Free Jazz Blog's Top Album(s) of 2019

Sigmar Polke - Ohne Titel (Schallplatten)
Here it is, the long awaited top album of 2019! Culled from the top 10 lists of the collective, we then conducted a poll among all contributors over the past year and now we're happy to announce this year's winners.

The top spot goes to Matana Roberts' Coin Coin Chapter 4: Memphis. Roberts is not new to the blog, in fact she received the top album of the year in 2013 for Coin Coin Chapter 2: Mississippi Moonchile.

Matana Roberts - Coin Coin Chapter Four: Memphis (Constellation Records)



Martin Schray, in his review of the album, writes in his review:
The waiting has come to an end - Matana Roberts is back with the fourth chapter of her outstanding Coin Coin series, which has rightfully been praised as the most interesting long-term project in modern jazz. For those not familiar with the idea of the project: the first three Coin Coin albums, Gens de Couleurs Libres, Mississippi Moonchile, and River Run Thee, released between 2011 and 2015, were supposed to present history from a different perspective. Coin Coin has been planned as a 12-part magnum opus based on the life story of the former slave and later entrepreneur Marie Thérèse Coincoin, who lived in Louisiana at the turn of the 18th to the 19th century and was an ancestor of Roberts, whose parents moved from the South to Chicago and also used Coincoin as a nickname for their daughter. The project is therefore also a personal quest for one's own roots, but in the sense of an alternative historiography it’s much more than that. As a result, this album - like its predecessors - is both field research, political intervention, and sound event at the same time.
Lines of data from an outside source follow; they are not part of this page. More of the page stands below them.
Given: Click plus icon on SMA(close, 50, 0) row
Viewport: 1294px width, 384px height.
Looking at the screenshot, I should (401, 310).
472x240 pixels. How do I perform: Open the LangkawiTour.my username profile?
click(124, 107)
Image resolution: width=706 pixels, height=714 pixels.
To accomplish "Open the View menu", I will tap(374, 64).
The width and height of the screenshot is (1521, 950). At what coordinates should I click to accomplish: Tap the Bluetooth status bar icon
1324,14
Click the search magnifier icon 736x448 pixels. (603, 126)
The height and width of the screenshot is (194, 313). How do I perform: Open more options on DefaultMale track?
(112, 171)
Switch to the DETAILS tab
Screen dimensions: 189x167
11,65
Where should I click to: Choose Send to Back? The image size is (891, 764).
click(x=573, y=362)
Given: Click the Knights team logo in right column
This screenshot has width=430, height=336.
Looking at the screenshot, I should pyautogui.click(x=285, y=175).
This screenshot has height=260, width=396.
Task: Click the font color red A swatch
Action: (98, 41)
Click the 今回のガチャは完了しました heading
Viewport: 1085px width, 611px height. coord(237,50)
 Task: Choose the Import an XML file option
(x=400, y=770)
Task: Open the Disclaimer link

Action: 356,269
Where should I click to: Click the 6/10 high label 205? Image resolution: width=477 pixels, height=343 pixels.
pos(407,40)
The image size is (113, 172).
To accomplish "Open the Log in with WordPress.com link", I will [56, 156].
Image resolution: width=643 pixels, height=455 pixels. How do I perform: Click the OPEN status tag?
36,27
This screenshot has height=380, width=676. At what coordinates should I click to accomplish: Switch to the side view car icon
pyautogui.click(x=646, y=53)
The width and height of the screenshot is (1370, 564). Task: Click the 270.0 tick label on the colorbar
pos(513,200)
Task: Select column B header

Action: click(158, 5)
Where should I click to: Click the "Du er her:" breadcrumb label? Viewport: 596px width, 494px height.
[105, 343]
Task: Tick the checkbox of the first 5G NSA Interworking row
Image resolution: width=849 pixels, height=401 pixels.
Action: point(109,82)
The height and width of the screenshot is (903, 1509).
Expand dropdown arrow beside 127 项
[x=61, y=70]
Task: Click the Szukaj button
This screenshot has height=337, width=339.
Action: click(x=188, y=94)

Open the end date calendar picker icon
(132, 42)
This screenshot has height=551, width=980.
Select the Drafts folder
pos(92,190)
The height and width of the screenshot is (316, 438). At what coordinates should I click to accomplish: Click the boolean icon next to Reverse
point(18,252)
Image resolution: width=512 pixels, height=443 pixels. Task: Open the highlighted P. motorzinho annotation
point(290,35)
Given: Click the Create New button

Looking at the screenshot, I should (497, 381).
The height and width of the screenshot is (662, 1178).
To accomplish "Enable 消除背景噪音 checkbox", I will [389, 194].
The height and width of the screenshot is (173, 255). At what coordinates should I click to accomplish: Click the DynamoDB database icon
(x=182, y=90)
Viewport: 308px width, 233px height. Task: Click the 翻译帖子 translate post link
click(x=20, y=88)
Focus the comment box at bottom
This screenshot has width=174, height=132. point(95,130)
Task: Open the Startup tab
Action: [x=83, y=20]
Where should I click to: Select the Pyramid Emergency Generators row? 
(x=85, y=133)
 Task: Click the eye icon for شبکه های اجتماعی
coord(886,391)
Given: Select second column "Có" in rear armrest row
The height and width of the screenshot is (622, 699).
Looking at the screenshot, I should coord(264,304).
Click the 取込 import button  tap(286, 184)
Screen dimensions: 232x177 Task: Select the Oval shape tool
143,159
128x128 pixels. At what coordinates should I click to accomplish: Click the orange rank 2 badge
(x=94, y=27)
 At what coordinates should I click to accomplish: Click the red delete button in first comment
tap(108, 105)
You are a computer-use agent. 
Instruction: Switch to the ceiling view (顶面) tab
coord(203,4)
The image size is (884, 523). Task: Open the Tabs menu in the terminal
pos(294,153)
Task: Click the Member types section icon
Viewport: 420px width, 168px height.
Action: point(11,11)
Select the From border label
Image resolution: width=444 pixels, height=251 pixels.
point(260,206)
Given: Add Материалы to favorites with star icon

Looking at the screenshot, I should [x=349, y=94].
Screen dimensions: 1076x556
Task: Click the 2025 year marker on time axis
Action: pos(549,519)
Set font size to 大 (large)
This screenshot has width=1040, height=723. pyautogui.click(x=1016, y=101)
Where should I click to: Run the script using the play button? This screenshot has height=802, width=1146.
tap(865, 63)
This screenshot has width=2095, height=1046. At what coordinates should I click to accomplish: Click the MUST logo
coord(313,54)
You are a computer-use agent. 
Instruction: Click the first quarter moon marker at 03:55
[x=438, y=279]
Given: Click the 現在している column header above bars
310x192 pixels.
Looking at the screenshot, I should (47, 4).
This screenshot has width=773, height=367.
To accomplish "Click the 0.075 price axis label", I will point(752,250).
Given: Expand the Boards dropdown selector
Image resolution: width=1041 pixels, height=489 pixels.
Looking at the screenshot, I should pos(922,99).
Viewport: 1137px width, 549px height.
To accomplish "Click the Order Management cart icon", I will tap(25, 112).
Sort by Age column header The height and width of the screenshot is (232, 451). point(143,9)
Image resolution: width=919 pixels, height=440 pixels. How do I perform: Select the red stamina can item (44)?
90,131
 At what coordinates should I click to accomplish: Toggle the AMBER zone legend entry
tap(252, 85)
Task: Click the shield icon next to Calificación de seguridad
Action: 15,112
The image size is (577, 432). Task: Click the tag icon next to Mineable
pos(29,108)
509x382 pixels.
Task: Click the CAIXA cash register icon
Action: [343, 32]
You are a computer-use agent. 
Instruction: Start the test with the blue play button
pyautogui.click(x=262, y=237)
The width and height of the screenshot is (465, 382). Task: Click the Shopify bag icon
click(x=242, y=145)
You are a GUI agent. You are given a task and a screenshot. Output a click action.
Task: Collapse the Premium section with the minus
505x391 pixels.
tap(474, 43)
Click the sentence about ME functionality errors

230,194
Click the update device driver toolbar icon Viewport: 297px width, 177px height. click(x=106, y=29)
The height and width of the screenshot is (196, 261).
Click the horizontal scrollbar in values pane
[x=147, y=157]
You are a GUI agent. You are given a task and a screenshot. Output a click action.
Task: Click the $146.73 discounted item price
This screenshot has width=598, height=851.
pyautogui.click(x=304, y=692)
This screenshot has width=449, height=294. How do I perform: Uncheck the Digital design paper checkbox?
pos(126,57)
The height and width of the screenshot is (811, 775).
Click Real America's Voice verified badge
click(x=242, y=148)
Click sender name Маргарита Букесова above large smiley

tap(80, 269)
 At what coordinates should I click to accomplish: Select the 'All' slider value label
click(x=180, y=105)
In second place, we are pleased to present for the first time NYC based percussionist Whit Dickey with his excellent double album release.

Whit Dickey / The Tao Quartets - Box of Light & Peace Planet (AUM Fidelity)


Lee Rice Epstein writes in his review:
Both sets are credited to what Dickey calls his Tao Quartets, a nod to the universalism at the heart of this music. There has always been a strong, spiritual center to his music. Now, nearly a decade after his previous albums, with an audible gap in the world of free improvisation left by Ware and Campbell’s ascensions, it’s clear just how vital a presence Dickey’s compositional voice is, when he takes on the role of bandleader. Much like Perelman and Shipp, with whom he’s never stopped collaborating, Dickey’s leadership is somewhat suggestive: each song has an overall shape and general destination, but the six performers collectively guide the music.
And in a tie for third place we have:
Our heartfelt congratulations and appreciation to all of the artists who we were able to cover, and everyone whom we wish we had the resources to cover. We all acquire and listen to much more than we would ever be able to write about, and there are many other recordings, artists, and labels that we hold in high regard.

So thank you to all of the contributors (the collective) who have given their time and energy to keeping the Free Jazz Blog alive. We've now reached the venerable age of 12 and as a volunteer organization  - which is how many in Internet years? 

Finally, thank you to all of our readers who share in the love of the challenge of improvised and experimental music.

There it is, 2019 is over, onto the next!

- Paul Acquaro

2 comments:

Jon Beaumont said...

Thank you for your blog. I'm a relative newcomer to jazz in and I love the free/avant garde genre. So, this blog is a fantastic guide to what's out there.

Anonymous said...

welcome back, Jon!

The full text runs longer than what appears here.